Roma, caso Regeni, il legale della famiglia: «Abbiamo 20 nomi»

Mercoledì 5 Dicembre 2018
Roma, caso Regeni, il legale della famiglia: «Abbiamo 20 nomi»
Una lista di «20 persone» che «potrebbe allungarsi fino a 40». Tutte coinvolte nella scomparsa e nella morte di Giulio Regeni, il ricercatore scomparso il 25 gennaio 2016 e trovato senza vita il 3 febbraio al Cairo. A parlarne è l'avvocato dei genitori di Giulio. Dopo che la procura di Roma ha iscritto sul registro degli indagati i nomi di 5 persone, Paola e Claudio Regeni, madre e padre del ricercatore, insieme all'avvocato Alessandra Ballerini, hanno tenuto una conferenza stampa alla Fnsi. «Siamo moderatamente ottimisti, c'è stata una accelerazione nelle indagini. In Egitto sappiano che non cederemo neanche in futuro. Siamo in una fase importante, non molliamo» dicono.

«Dalle nostre indagini, dai i documenti in nostro possesso - rivela il legale - sono almeno 20 i nomi coinvolti nel sequestro, nelle torture e nell'omicidio di Giulio, per lo più generali e colonnelli della National Security egiziana. I 5 iscritti dalla Procura sono i nomi più solidi», ha aggiunto. Si tratta di Tarek Sabir, capo della National Security e altri quattro componenti dei servizi segreti civili e della polizia investigativa del Cairo. «Ma a braccio, la lista potrebbe allungarsi fino a 40», dice l'avvocato dei Regeni: si va dal «venditore ambulante che in realtà era un informatore che ha tradito Giulio mettendogli addosso una cimice», a chi «lo ha fatto seguire e pedinare», a chi ha «organizzato un depistaggio» tirando in ballo una banda di 5 criminali comuni uccisi il 24 marzo 2016. «Anche il medico legale ha mentito dicendo che Giulio è morto per un ematoma ed è stato torturato per una sola giornata mentre le torture sono durate 8-9 giorni - aggiunge Ballerini - Non sappiamo se tra questi nomi ci siano gli esecutori materiali dell'omicidio».

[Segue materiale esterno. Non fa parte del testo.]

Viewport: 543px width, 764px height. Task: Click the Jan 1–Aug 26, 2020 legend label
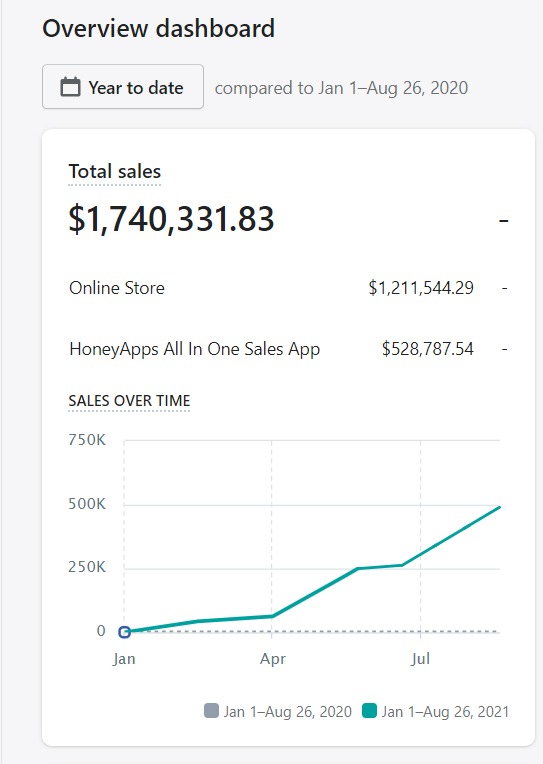tap(288, 712)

Uno dei consulenti della famiglia, Ahmed Abdallah, promette: «Chi ha rapito, torturato e ucciso Giulio pagherà».
L'altro consulente è Mohammed Lofty, attivista per i diritti umani: sua moglie Amal Fathy è detenuta. «Arrivare alla verità è un dovere del Governo italiano che non può girare la testa dall'altra parte in nome di rapporti economici», ha sottolineato Raffaele Lorusso, segretario generale della Fnsi. «Bisogna dare una "scorta mediatica" a chi chiede verità e giustizia», ha aggiunto il presidente, Giuseppe Giulietti. Oggi il presidente della Camera, Roberto Fico, ha ricevuto i Regeni. «Le parole - ha detto - sono finite. E i fatti sono a zero. L'Egitto deve dire come intende fare giustizia, cosa che sinora non è accaduta. Per questa ragione non ci sono le condizioni per ristabilire rapporti tra Il Cairo e la Camera dei deputati».